Hey everyone!
So I'm starting off with this: this post has absolutely no direction. I don't know where I'm going with this or what I'm talking about. Hopefully we'll find a purpose on the way. Sound good? Great.
I've been plagued with a perpetual cold recently and it just won't subside. I took one day off from school because I was feeling miserable, but that didn't help much because I had the ACT the next day so I wanted to study. I feel like I need a couple of days to recuperate from this, but I just don't have the time. Don't you sometimes wish you could stretch the day longer? I do. Today, I'd take a long nap and then probably do some homework and laundry.

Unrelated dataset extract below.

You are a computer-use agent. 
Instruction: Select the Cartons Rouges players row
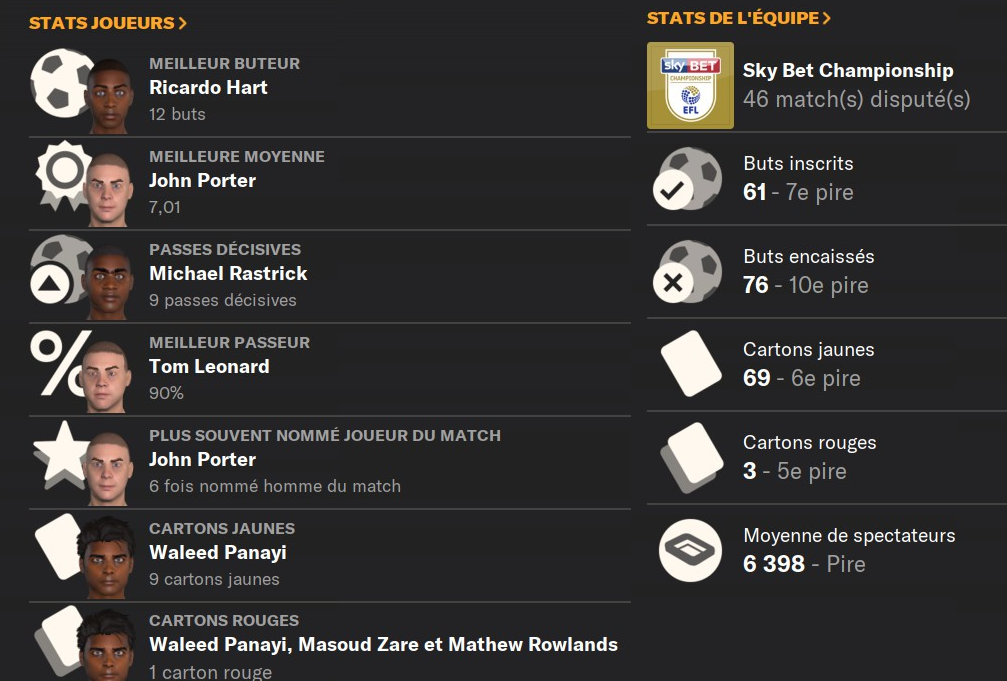coord(383,645)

Which I've neglected to do for a very long time, by the way. My laundry was due to be done last Tuesday. And it's Sunday. Yay for growing up and having to do your laundry solo.
Speaking of growing up, I feel like I have a lot more freedoms now, but a lot of responsibilities. I know, I know, that's what everyone says. But it's true. Yes, I can drive all over the place now and go get Starbucks if I want to and do whatever. However, I have to compile college things myself. I have to be on top of stuff that I would usually delegate out to my dad. It's tough but it's good. The freedoms are worth the pain of self-management.
Lately, I've been really lusting over San Fran. For those of you that've followed my blog for a little bit, you'd know that I want to live in the Bay Area when I'm older. It's honestly a beautiful city and I feel like we're made for each other (me and san fran, that is). I keep looking at pictures of the city and freaking out because it's so pretty. I wish I lived there. So, so, so badly.
Bay Area? More like BAE area am I right? *chuckles*
Hopefully I'll write up something a little more meaningful later, but this is all for now.
Also I've been loving Bob Marley reggae recently. Is this love that I'm feeling?